In late July, South African politician Julius Malema, “commander-in-chief” of the left-wing Economic Freedom Fighters (EFF) party, led a stadium packed with over 96,000 supporters in a chant that featured words like “shoot to kill” and “kill the Boer, the [white] farmer.” The almost exclusively black crowd followed Malema’s lead as he pointed his finger in the air, mimicking the sound of guns discharging.
After Twitter/X Chief Executive Elon Musk, who was born in South Africa, expressed concern about the rhetoric expressed at the rally, America’s progressive media closed ranks around Malema. Outlets that regularly lecture Americans about the harms of “hate speech,” or the need to curtail the First Amendment for anti-discrimination purposes, rushed to downplay the incident and to deflect blame away from its instigators.

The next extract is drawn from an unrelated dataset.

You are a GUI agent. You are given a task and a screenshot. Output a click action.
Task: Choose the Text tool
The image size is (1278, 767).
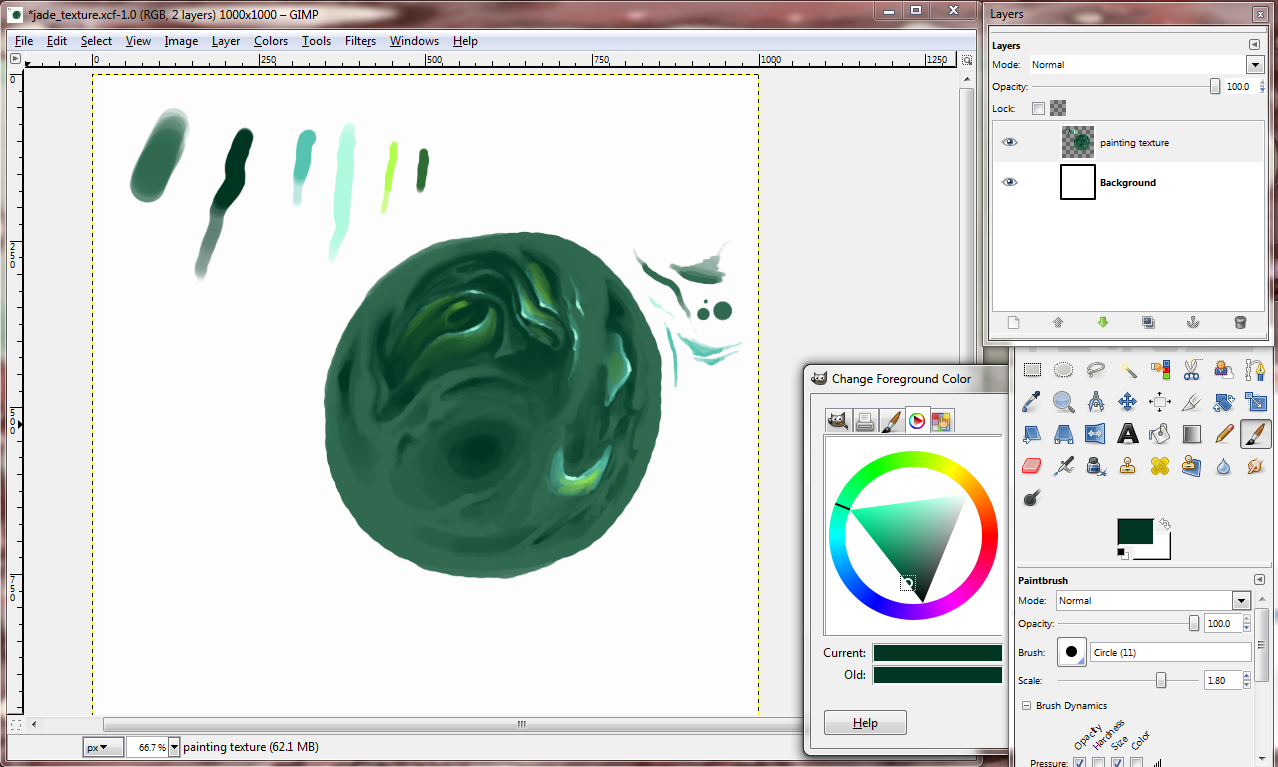[x=1128, y=434]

The New York Times described the chant as “one of many battle cries of the anti-apartheid movement that remain a defining feature of the country’s political culture,” citing “veterans and historians” who claimed that its message should not be taken literally. The Washington Post warned that right-wing extremists were seizing upon Malema’s rhetoric to push the narrative of white genocide.
“South African white rights activists have found an audience among the American far right, whose members see a bizarre parable for the fate that may await them in South African Whites’ supposed vulnerability to the predations of hostile Blacks and neglect by a Black-majority government,” Post columnist Ishann Tharoor wrote.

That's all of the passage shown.